## WORK REQUEST A:
Retype, word for word, the part of the passage on ruptured eardrums that begins with the words containing "What is a Ruptured" and ends with "your entire body.".
## WORK REQUEST B:
Extend the passage on ruptured eardrums, picking up right after its final sentence.

## GIVEN PASSAGE:
------------------------------------------------------------------------
Ear Nose Throat
When you experience a ruptured eardrum, it’s usually something that happens very suddenly, and you feel a very sharp pain in your ear for a short time. It can also happen that you have an earache for some period of time which suddenly goes away. While these are the two most common indicators are ruptured eardrum, it’s also possible that you don’t have any warning signal at all.
However, if you do experience a ruptured eardrum (sometimes also referred to as a tympanic membrane perforation or a perforated eardrum), it can cause some fairly serious complications. For instance, you could experience some degree of hearing loss, and you could also be subject to more frequent middle ear infections. In some cases, when you’ve sustained a ruptured eardrum it will be necessary to undergo surgery to repair it, although generally speaking if you take steps to protect your ruptured eardrum, it will self-heal within a matter of a few months.
What is a Ruptured Eardrum?
When you talk about a ruptured eardrum, what really happens is that there is some kind of a tear in the membrane between the inner ear and the outer ear. This tympanic membrane, as it is referred to, is comprised of tissue which is very similar to the skin covering your entire body.
The first main function of your eardrum is to detect vibrating soundwaves and to convert those vibrations into impulses which are relayed to the brain as sound. The eardrum also serves as a protective barrier for the middle ear, keeping out foreign objects and water. The natural state of the middle ear is to be sterile, but when the eardrum becomes ruptured it’s possible for tiny debris and bacteria to penetrate the middle ear, and cause an infection which is known as otitis media.
Causes of Ruptured Eardrums
While there are a great number of things which can cause an eardrum to be ruptured, the most common single cause is an infection of the ear. Once the middle ear becomes infected, it allows pressure to build up, and that will press against the eardrum until the pressure becomes so strong that it eventually perforates the eardrum. When this happens, a person might feel the sudden disappearance of pain and pressure which has been there for a long period of time. Along with that sudden stoppage of pain and pressure, there is usually also some draining of pus from the ear to provide a second indication that a rupture has occurred.
The second most common cause of a ruptured eardrum is when someone pokes it with a foreign object. This happens frequently when a person tries to clean out the ear with a cotton swab or a bobby pin, in an attempt to remove wax build-up from inside the ear. Children are generally completely unaware of the eardrum itself, and will sometimes insert objects like a stick or some other long object into their ears, simply out of curiosity.
------------------------------------------------------------------------
## ENTRIES PROVIDED:
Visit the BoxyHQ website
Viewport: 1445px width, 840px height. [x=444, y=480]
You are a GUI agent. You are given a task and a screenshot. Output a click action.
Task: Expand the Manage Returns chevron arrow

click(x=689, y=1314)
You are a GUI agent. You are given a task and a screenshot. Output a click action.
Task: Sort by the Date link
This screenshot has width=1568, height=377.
------------------------------------------------------------------------
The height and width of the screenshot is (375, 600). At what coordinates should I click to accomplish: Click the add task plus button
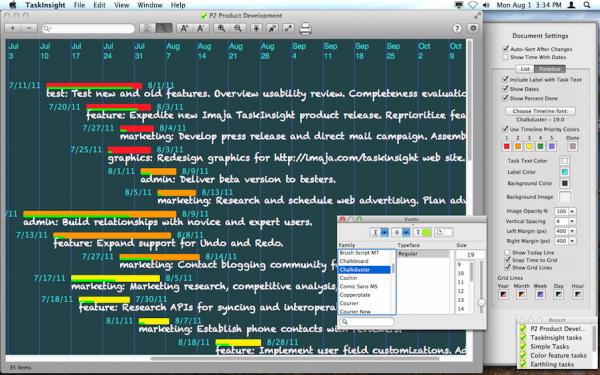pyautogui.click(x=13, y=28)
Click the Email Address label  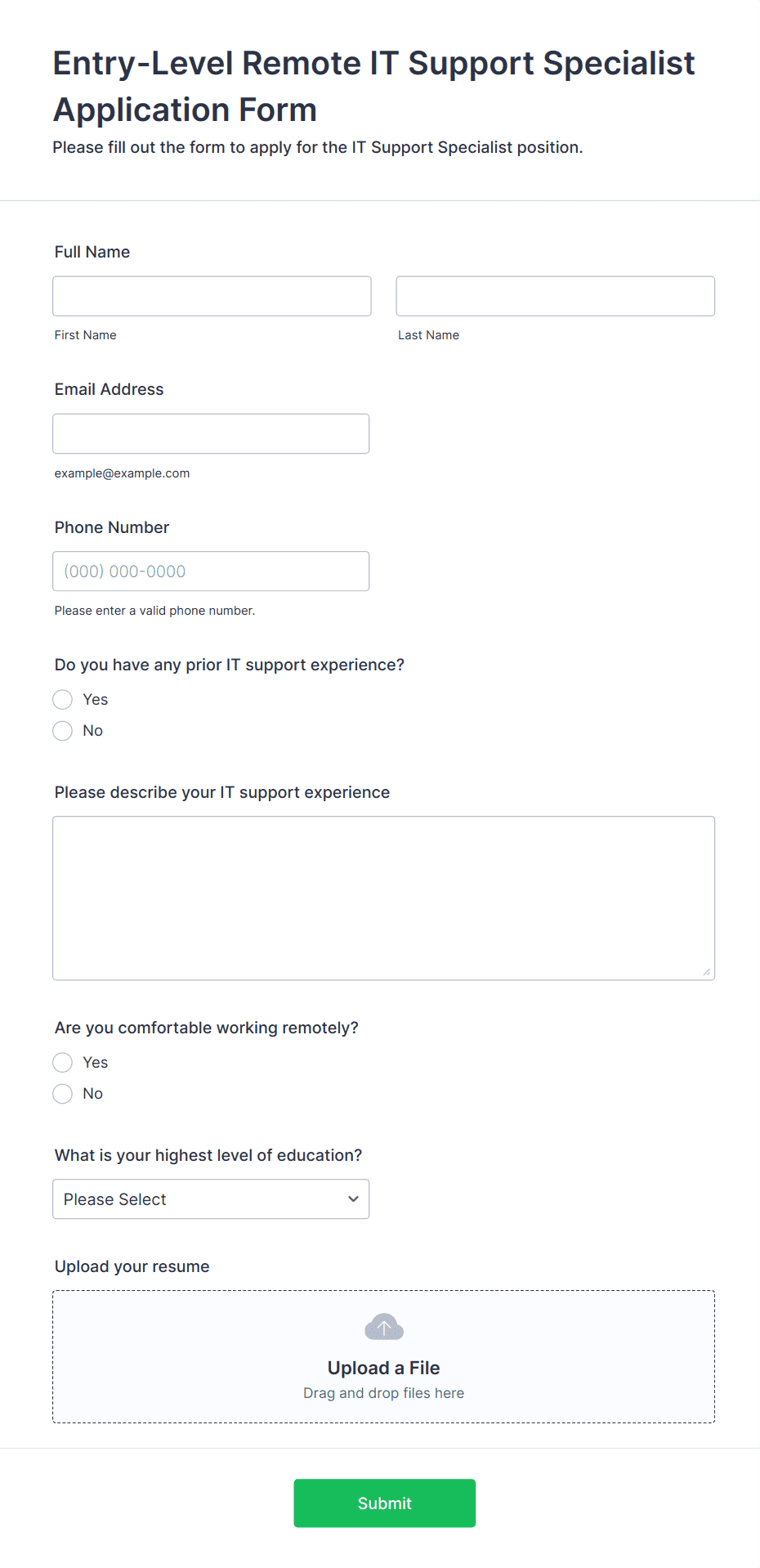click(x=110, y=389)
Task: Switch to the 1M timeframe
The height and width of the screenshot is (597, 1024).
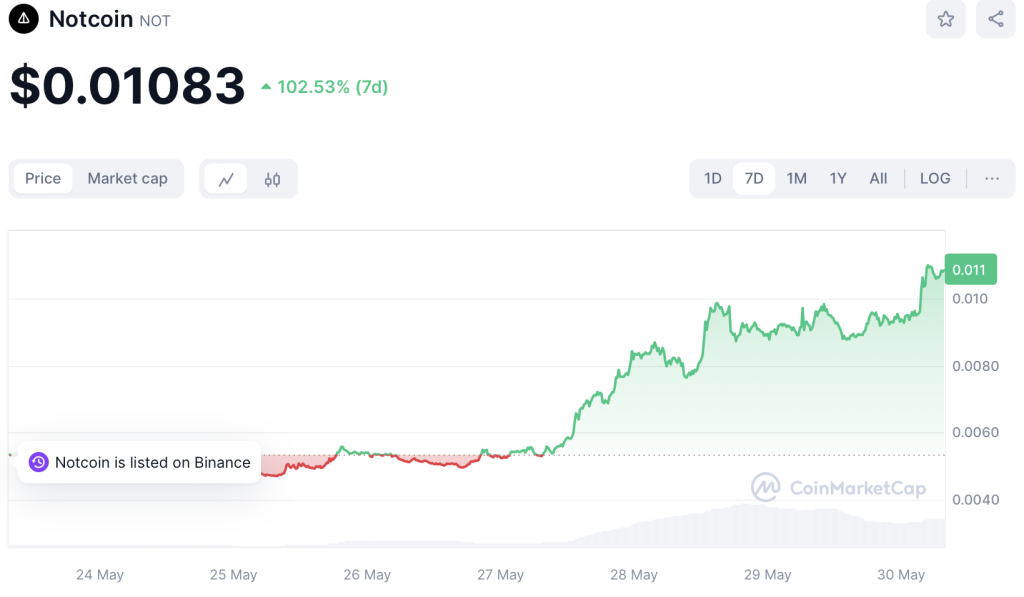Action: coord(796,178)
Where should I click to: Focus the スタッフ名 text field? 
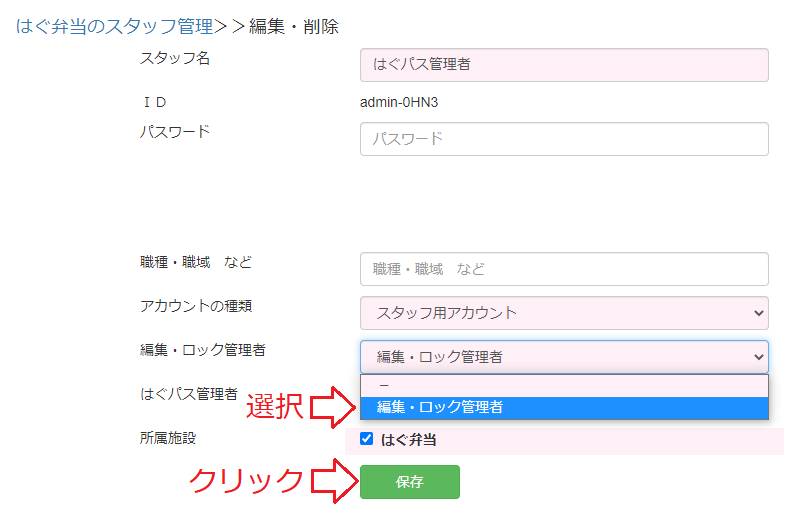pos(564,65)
------------------------------------------------------------------------
## YOUR RESPONSE A:
What is a Ruptured Eardrum?
When you talk about a ruptured eardrum, what really happens is that there is some kind of a tear in the membrane between the inner ear and the outer ear. This tympanic membrane, as it is referred to, is comprised of tissue which is very similar to the skin covering your entire body.

## YOUR RESPONSE B:
Symptoms of a Ruptured Eardrum
Many people don’t notice any symptoms at all when their eardrum has been ruptured, and only consult their family doctor after several days have elapsed, with a general feeling of pain or pressure in their ear. If you’re really paying attention, you might notice that when you blow your nose, you can hear air coming out the ear. By blowing your nose, you force air to rise up and fill in the area of the middle ear, thus causing the eardrum to expand outward. When the eardrum has been perforated though, the air simply rushes out, sometimes causing a sound which is noticed by people nearby.
Some of the most common symptoms of a ruptured ear are these:
- a weakness of the facial muscles
- buzzing in the ears
- partial or complete hearing loss
- drainage from the ear which can be either pus or blood
- sudden sharp ear pain
- the sudden absence of ear pain
- continuing ear infections
Diagnosis of a Ruptured Eardrum
If you mention to your family doctor that you have experienced any of the symptoms described above, he/she will generally conduct an otoscopic exam. This type of examination uses an instrument with a light to closely inspect the inside of the ear. In most cases, any tear to the eardrum will be visible during this inspection, unless there is too much wax or drainage for the doctor to see clearly.
In this case, the doctor will have to gently clean out the affected ear before conducting the otoscopic exam. As part of your examination, the doctor may also conduct various hearing tests to determine how much impact the ruptured eardrum has on your hearing. This could involve in audiology test or a tuning fork test, both of which can help to identify the specific level of hearing loss in a patient. In most cases, any hearing loss is temporary and will be overcome when the eardrum heals on its own.
Treatment for a Ruptured Eardrum
For the most part, no specific treatments are called for when an eardrum has been ruptured since the natural healing process will restore the membrane within about three months. In some cases though, your doctor may prescribe a round of antibiotics to help clear up any existing infections. When a patient is experiencing significant pain as a result of the ruptured eardrum, that pain can be treated by over-the-counter drugs such as acetaminophen or ibuprofen.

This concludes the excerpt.